Now, a bride price is frequently regarded simply as payment for a commodity and, as in any commercial transaction, entitles the husband-essentially, the buyer-to full ownership rights over his acquisition. As property, many women married under customary law have no authority within what is seen as the man’s home. According to human rights organizations and the United Nations, this practice subjugates women to the unbridled authority of their husbands because it reinforces the inferior status of women within customary marriages and forces women to remain in abusive relationships. Furthermore, under customary law, husbands have numerous grounds for divorce available to them, including infidelity, infertility, adultery, witchcraft, or insubordination.
The grounds available to wives are limited to impotence, excessive cruelty, and desertion.

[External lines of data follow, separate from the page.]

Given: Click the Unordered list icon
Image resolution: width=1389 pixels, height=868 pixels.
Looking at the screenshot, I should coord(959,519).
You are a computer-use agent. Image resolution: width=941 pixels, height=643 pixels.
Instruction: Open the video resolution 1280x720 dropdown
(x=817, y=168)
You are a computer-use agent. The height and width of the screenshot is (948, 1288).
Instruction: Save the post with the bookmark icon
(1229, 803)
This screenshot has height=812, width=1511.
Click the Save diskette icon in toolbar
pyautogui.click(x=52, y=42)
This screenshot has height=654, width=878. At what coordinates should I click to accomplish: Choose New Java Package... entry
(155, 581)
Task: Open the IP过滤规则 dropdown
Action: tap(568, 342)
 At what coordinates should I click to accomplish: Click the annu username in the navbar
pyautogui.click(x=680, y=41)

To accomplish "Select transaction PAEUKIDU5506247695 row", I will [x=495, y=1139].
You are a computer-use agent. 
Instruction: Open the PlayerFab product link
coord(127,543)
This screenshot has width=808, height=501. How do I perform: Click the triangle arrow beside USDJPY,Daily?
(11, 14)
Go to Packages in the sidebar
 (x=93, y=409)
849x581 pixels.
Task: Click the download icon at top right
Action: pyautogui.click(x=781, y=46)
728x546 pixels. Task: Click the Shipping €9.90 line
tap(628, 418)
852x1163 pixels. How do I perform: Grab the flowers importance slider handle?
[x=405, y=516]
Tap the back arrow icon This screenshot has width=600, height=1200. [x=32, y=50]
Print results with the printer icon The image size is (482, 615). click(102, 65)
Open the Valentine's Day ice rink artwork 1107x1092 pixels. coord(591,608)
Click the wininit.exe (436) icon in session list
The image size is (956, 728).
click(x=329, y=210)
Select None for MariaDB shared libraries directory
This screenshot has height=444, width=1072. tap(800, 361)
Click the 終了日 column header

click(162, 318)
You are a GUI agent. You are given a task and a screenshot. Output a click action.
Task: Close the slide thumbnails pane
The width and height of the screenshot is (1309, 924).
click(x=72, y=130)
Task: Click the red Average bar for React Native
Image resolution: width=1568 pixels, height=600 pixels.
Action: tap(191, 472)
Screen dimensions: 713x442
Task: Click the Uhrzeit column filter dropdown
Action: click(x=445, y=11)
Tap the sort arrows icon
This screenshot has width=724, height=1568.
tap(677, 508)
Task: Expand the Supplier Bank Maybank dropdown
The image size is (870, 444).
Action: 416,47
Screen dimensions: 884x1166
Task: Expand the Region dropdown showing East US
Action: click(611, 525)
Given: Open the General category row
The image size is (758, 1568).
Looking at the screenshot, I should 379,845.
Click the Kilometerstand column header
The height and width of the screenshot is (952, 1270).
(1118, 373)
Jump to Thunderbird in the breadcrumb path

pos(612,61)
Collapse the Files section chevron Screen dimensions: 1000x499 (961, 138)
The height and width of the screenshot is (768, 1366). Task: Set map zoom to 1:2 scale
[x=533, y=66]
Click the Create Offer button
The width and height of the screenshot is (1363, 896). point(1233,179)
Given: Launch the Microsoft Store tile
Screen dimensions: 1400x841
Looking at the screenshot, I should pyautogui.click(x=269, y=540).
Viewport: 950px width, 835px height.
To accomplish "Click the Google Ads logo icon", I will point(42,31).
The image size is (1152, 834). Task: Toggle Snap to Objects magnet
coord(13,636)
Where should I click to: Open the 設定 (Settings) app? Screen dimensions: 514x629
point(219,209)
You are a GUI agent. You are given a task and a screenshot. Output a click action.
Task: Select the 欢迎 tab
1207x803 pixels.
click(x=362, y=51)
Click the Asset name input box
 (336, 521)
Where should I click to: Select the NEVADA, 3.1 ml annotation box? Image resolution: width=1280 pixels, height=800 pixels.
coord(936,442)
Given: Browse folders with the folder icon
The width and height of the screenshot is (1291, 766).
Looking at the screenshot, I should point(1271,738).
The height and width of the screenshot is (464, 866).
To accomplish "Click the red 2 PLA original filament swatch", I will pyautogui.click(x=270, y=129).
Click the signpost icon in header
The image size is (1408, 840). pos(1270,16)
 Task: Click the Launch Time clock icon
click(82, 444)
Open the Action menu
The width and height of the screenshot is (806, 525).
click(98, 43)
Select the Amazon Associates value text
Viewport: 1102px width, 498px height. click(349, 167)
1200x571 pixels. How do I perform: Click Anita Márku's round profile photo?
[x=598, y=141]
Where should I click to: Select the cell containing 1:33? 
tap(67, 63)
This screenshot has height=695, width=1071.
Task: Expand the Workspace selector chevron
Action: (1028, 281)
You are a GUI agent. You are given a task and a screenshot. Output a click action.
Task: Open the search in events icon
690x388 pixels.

Also under customary marriage laws, spouse abuse is not a legitimate ground for divorce. In fact, interviews by Human Rights Watch and other human rights organizations across Africa show that neither men nor women see anything wrong with a husband beating his wife every now and then. The League of Democratic Women holds that in addition to approving of physical abuse of wives, women also perpetrate psychological violence on other women, especially in the observance of widowhood rites, which include shaving the woman’s head bald; making her sit/sleep on the floor for a certain length of time; making her drink water used to bathe the corpse; making her jump over the corpse/grave; making her sit/sleep with the corpse; making her eat from a broken plate and not allowing her to wash the hand used to eat; expecting her to cry/wail early in the mornings; keeping her in seclusion or restricting her movement for a certain period of time; making her take an oath of innocence; and disinheriting her of property acquired with her deceased spouse. In contrast, a widower is showered with sympathy and compassion on the death of a wife. To console him, a woman could be procured for the widower even on the night of the wife’s death to keep him ‘‘company.’’
Although most African countries do not have laws specifically prohibiting domestic violence and related gender-specific violence perpetrated against women and girls, it can be argued that the greatest problem with regard to domestic violence in Africa is nonenforcement of existing laws and constitutional provisions that bar discrimination on the basis of sex. By the same token, amending laws that directly or indirectly discriminate against women would be a move in the right direction.